Cell-surface vimentin-positive macrophage-like circulating tumor cells as a novel biomarker of metastatic gastrointestinal stromal tumors

• Published in: Oncoimmunology Vol. 7; no. 5; p. e1420450
• Main Authors: Li, Heming, Meng, Qing H., Noh, Hyangsoon, Somaiah, Neeta, Torres, Keila E., Xia, Xueqing, Batth, Izhar S., Joseph, Cissimol P., Liu, Mengyuan, Wang, Ruoyu, Li, Shulin
• Format: Journal Article
• Language: English
• Published: United States Taylor & Francis 04.05.2018; Taylor & Francis Group
• Subjects: cell-surface vimentin; circulating tumor cells; gastrointestinal stromal tumor; Original Research; sarcoma; tumor-associated macrophage; cell-surface vimentin; tumor-associated macrophage; sarcoma; gastrointestinal stromal tumor; circulating tumor cells
• ISSN: 2162-4011; 2162-402X; 2162-402X
• DOI: 10.1080/2162402X.2017.1420450

The clinical utility of circulating tumor cells (CTCs) has been investigated in numerous publications, but CTCs that express very typical immune cell markers have not been reported.

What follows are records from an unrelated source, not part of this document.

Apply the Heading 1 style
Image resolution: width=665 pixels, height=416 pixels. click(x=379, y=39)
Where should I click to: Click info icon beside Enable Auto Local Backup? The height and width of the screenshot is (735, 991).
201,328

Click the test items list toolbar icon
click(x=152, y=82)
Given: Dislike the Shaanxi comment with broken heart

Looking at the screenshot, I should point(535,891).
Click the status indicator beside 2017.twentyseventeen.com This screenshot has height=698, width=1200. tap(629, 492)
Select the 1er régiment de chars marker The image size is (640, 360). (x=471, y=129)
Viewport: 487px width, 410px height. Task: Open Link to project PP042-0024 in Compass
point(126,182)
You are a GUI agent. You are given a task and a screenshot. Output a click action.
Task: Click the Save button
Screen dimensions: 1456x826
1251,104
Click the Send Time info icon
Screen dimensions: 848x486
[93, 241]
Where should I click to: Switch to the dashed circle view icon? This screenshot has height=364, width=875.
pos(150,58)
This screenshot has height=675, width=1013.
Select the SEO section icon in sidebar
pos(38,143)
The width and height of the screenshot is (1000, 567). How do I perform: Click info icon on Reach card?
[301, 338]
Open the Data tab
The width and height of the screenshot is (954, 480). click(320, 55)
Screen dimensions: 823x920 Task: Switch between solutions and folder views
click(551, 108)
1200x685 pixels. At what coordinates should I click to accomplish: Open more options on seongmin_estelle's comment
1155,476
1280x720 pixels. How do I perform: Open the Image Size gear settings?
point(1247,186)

Here we report a novel class of CTCs-CSV-positive macrophage-like CTCs (ML-CTCs). This nomenclature was based on the fact that this class of CTCs can be captured from blood samples of gastrointestinal stromal tumors (GISTs) patients using either the macrophage marker CD68 or our proprietary tumor-specific cell-surface vimentin (CSV) antibody 84-1; likewise, the captured ML-CTCs can be co-stained with both typical macrophage markers (CD14, CD68) and tumor cell markers (DOG-1, C-kit) but not CD45. Patients with metastatic GIST had significantly greater numbers of ML-CTCs than patients with localized GIST or cancer-free blood donors (P<0.0001). Unexpectedly, the classic CSV positive CTCs was abundant in metastatic disease but failed to predict GIST metastasis. Only CSV-positive ML-CTCs was able to serve as a solid and novel biomarker for prediction of metastatic risk in GIST patients.